ある日、日々の業務から解放された私は何気なくテレビを見ていた。仕事終わりのお決まりのルーティンだった。鍵を所定の場所に置き、荷物をソファに投げ捨て、買い物袋から食材を取り出して冷蔵庫に入れる。洗練された仕事終わりのルーティンは今日一日がどれだけ壮絶なものだったかを物語る。

今日はシチューにしよっと。誰もいない部屋で私は呟き、黙々と下準備を始める。

煮込みに入り、少し手が空いたので机の上を簡単に片付けていた時だった。聞き慣れた、いやむしろ聞きたくてたまらなかった声が、テレビによって出される独特な空気の波に乗って耳に入ってきた。

ほとんど動物のような反射神経でテレビの方に顔を上げると、そこには何でもない運送会社のCMが流れていた。
一つ大きな違和感を挙げるとしたら、そこに出演しているのは、かつて壮絶で甘美な日々を過ごした女性だということだ。

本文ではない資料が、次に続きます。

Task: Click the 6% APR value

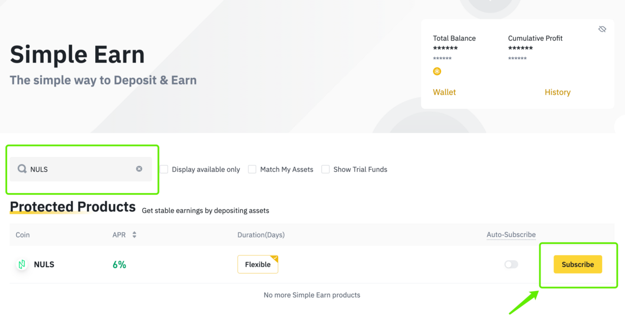Action: pos(119,264)
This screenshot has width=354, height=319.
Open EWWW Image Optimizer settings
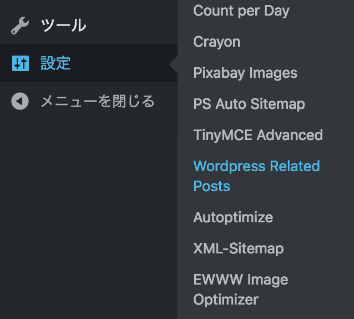coord(240,280)
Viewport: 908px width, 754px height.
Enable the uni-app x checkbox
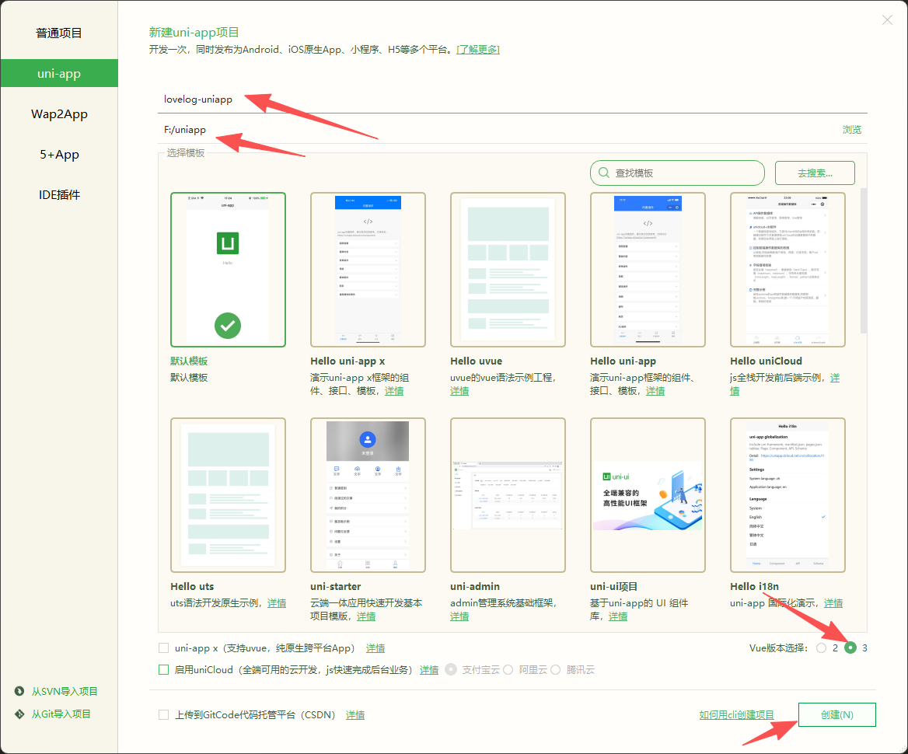(x=163, y=648)
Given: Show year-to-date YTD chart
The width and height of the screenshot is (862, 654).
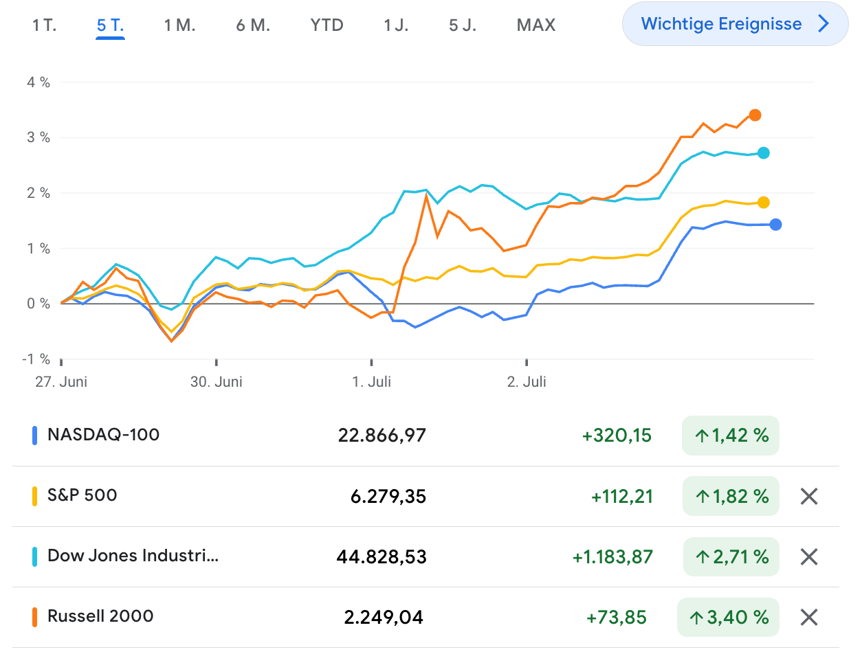Looking at the screenshot, I should coord(327,25).
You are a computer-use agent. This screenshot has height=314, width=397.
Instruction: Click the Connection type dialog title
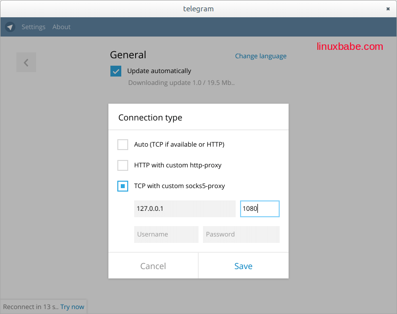click(x=150, y=118)
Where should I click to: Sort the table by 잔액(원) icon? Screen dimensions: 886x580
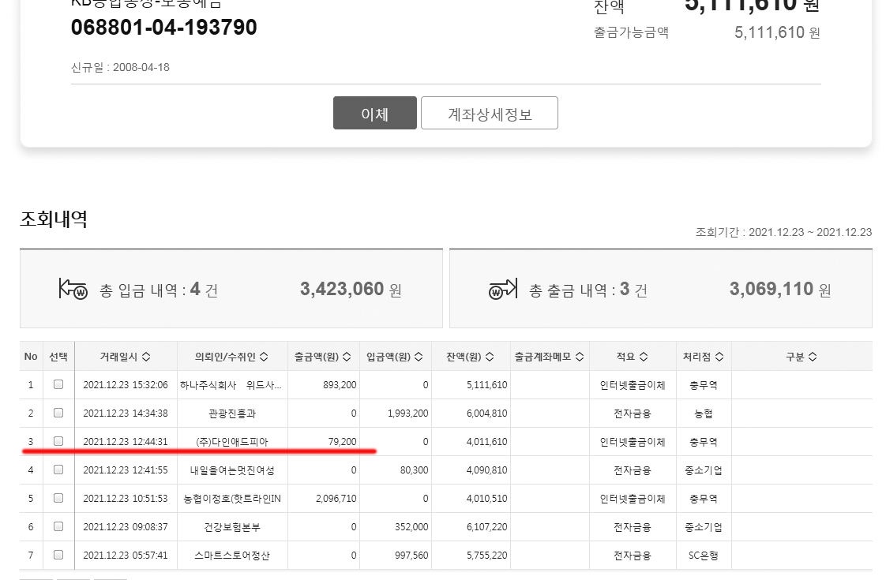click(x=490, y=357)
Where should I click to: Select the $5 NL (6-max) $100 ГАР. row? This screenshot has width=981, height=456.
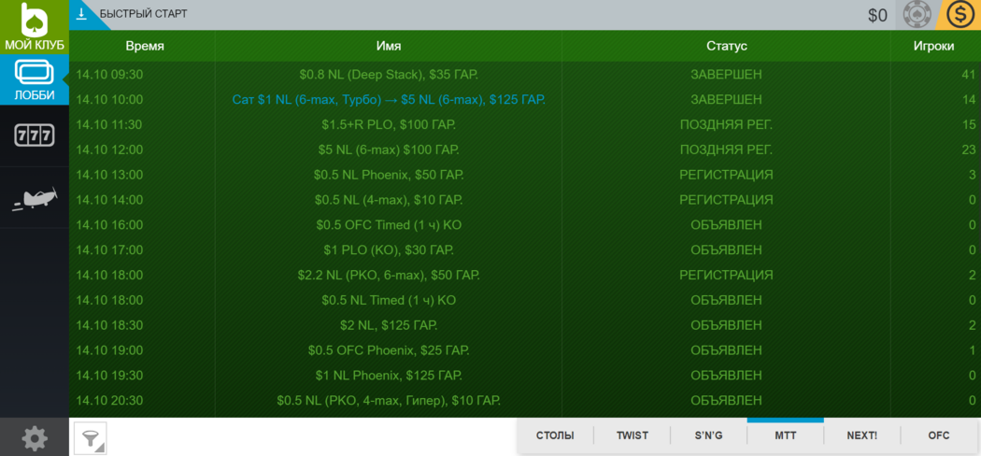388,150
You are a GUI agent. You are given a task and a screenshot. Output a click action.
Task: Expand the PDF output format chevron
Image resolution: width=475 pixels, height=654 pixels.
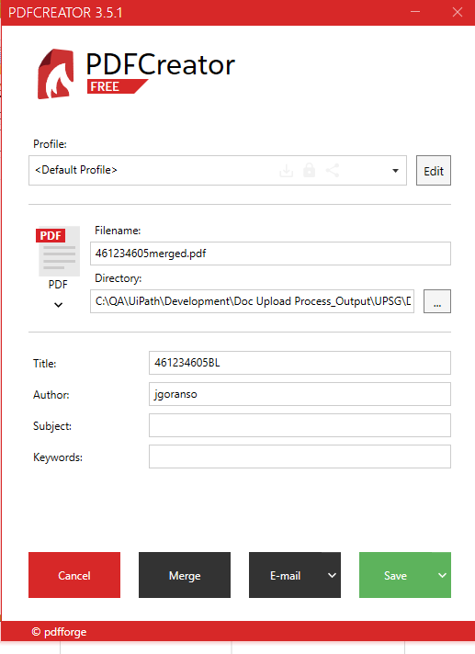[x=59, y=305]
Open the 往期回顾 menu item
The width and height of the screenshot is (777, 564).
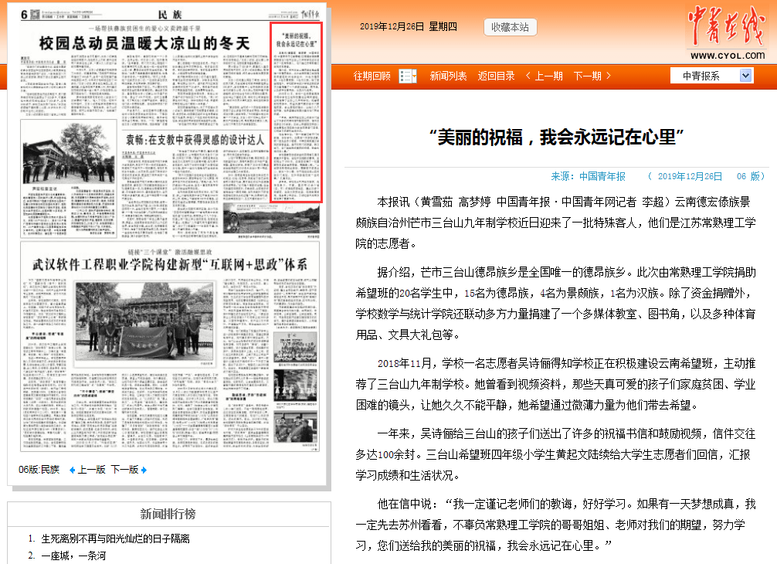372,76
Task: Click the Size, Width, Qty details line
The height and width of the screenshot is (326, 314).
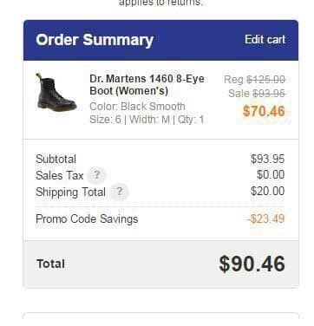Action: [x=147, y=120]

その子があまりにも美しい声で運送会社の名前を呼び、キャッチコピーを叫んでいる。
釘付けとはまさにこの事かと思った。それと同時に、私くらいしかこのCMには釘付けじゃないだろうなとおかしく思ったりもした。

今まで、彼女のことを思い出すのは意図的に避けてきた。思い出してしまうと、後悔と恥辱の波に自分が押し潰されそうになってしまう。手先足先が痺れ、頭がボーっとし、体が重くなって地面と同化してしまうような感覚に陥ってしまうからだった。

だが今日は半強制的に思い出されてしまった。目の中にある水晶体が、彼女の虚像を強く取り入れようとしているとしか思えないほどそのテレビから目が離せなかった。
後悔と恥辱の波が来ると身構えたが、やってきたのは曖昧だが幸せな記憶だった。

記憶というのは自分に向けば辛くて、人のことを想いながら遡れば意外と悪くないんだとその瞬間悟った。それと同時にこれが愛なのかもしれないと陳腐で答えのないことを考えたりもした。

そうか、元気でやってるのか。とりあえずよかった。もう半分親戚の娘を見るような、遠くを見る眼差しでしばらくテレビを流し見していた。とっくにそのCMなど流れていないのに、脳が映し出すものは先刻の映像だった。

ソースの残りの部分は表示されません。